(Stored items)
::::::::::
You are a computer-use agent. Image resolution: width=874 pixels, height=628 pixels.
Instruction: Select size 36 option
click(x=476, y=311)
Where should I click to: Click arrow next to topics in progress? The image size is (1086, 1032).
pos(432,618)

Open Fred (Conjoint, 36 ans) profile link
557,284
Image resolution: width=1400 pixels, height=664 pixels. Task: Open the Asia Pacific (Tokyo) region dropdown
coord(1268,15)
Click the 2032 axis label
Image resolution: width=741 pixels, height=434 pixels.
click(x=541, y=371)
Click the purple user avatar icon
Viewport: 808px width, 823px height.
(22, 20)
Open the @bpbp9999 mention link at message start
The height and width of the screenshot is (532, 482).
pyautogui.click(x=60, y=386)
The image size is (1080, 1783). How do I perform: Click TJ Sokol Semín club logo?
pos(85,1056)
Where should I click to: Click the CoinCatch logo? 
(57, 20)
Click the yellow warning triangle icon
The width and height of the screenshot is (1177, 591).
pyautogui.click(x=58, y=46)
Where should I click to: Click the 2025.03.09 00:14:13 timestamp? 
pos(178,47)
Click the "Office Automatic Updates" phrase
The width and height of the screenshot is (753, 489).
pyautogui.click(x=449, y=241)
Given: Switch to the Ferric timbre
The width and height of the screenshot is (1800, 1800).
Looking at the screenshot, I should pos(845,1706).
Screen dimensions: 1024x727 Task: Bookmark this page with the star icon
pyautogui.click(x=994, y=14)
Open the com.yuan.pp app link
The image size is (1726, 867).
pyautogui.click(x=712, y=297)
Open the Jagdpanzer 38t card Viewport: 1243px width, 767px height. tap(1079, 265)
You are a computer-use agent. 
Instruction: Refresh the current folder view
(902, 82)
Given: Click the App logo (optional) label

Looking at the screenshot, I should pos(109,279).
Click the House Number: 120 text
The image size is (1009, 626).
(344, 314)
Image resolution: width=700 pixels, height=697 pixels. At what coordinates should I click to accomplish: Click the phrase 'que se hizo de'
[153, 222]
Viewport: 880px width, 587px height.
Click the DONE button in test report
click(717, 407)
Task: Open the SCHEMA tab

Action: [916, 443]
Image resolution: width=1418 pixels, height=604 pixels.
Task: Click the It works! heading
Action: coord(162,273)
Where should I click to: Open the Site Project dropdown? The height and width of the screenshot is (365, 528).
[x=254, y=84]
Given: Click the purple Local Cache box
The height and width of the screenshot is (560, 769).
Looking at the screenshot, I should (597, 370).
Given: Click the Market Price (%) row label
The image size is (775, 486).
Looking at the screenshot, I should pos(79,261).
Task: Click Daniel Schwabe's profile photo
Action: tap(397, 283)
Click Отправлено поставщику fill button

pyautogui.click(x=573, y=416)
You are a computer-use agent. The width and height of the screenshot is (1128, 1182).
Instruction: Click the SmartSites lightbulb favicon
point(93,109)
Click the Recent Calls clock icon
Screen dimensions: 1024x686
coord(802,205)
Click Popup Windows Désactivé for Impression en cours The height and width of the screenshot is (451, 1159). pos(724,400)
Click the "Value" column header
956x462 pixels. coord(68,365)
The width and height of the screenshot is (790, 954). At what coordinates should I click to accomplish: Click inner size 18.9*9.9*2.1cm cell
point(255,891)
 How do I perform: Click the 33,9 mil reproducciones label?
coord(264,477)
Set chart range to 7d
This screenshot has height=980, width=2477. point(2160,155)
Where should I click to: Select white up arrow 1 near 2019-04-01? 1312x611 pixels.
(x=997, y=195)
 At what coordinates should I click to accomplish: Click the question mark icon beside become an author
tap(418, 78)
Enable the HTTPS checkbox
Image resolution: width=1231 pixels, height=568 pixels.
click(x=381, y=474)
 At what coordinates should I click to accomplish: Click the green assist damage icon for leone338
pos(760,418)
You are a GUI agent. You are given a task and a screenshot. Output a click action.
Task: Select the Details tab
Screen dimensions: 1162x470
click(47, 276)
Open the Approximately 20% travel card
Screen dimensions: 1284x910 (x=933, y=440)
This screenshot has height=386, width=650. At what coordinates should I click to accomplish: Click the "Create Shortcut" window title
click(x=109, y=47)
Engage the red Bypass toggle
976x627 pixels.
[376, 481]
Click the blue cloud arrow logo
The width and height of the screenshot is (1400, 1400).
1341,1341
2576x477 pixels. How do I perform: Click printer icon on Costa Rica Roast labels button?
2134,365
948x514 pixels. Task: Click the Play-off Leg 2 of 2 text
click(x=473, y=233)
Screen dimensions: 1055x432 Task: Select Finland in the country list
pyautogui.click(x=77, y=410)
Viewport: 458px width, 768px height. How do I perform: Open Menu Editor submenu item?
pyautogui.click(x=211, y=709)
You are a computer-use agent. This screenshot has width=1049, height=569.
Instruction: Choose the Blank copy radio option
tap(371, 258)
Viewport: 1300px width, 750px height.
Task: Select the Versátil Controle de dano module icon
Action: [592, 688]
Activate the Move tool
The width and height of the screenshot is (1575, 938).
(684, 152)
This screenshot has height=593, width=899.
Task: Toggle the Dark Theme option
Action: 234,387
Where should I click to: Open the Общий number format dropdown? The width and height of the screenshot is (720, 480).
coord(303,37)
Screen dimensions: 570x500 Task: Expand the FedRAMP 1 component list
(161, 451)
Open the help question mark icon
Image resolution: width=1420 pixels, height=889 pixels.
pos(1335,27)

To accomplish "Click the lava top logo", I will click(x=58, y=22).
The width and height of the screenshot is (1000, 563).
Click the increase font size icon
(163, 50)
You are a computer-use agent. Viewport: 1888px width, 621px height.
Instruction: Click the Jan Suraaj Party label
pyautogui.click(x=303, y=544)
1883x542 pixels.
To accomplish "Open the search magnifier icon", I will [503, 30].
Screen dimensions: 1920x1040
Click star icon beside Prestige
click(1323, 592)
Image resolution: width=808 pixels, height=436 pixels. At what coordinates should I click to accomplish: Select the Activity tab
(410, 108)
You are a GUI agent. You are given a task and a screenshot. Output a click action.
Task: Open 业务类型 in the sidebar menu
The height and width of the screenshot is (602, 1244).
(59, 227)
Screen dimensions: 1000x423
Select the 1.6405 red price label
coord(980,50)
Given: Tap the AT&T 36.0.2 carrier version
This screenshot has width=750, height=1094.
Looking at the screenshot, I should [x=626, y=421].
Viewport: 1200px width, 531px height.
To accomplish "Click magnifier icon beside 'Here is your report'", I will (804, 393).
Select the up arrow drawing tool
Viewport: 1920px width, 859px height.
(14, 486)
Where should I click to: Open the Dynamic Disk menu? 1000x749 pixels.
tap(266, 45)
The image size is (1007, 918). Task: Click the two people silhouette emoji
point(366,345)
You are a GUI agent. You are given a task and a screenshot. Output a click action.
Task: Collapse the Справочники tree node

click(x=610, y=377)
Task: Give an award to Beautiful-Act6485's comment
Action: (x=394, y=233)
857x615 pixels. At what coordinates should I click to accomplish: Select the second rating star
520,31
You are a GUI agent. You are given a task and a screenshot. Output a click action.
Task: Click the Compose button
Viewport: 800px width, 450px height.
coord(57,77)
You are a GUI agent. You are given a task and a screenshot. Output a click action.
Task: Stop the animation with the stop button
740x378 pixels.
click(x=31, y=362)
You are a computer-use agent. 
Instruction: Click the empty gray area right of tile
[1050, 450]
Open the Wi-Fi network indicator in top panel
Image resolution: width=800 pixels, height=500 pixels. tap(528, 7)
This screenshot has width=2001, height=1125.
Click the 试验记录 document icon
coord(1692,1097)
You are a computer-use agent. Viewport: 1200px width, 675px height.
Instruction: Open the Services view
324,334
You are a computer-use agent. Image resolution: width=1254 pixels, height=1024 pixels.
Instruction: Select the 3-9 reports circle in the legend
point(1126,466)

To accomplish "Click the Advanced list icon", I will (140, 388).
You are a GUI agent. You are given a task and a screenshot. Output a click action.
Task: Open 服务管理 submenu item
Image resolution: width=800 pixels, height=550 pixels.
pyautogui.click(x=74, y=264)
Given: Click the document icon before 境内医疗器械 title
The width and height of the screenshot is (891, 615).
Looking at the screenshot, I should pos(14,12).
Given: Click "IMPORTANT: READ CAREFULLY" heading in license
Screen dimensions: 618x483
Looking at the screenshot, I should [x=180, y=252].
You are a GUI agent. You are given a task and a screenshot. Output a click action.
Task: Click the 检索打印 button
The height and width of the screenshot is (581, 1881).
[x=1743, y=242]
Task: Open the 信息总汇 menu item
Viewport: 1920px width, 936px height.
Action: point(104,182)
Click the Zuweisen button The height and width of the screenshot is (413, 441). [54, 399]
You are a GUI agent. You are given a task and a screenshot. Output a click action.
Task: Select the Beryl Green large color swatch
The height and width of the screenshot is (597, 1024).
::::::::::
Exercise aim: Copy only this part of the entries above: the line with "Given: Click the purple Local Cache box", the line with "You are a computer-use agent. The", and the lines between, all exactly as written.

Written answer:
Given: Click the purple Local Cache box
The height and width of the screenshot is (560, 769).
Looking at the screenshot, I should (597, 370).
Given: Click the Market Price (%) row label
The image size is (775, 486).
Looking at the screenshot, I should pos(79,261).
Task: Click Daniel Schwabe's profile photo
Action: tap(397, 283)
Click Отправлено поставщику fill button

pyautogui.click(x=573, y=416)
You are a computer-use agent. The width and height of the screenshot is (1128, 1182).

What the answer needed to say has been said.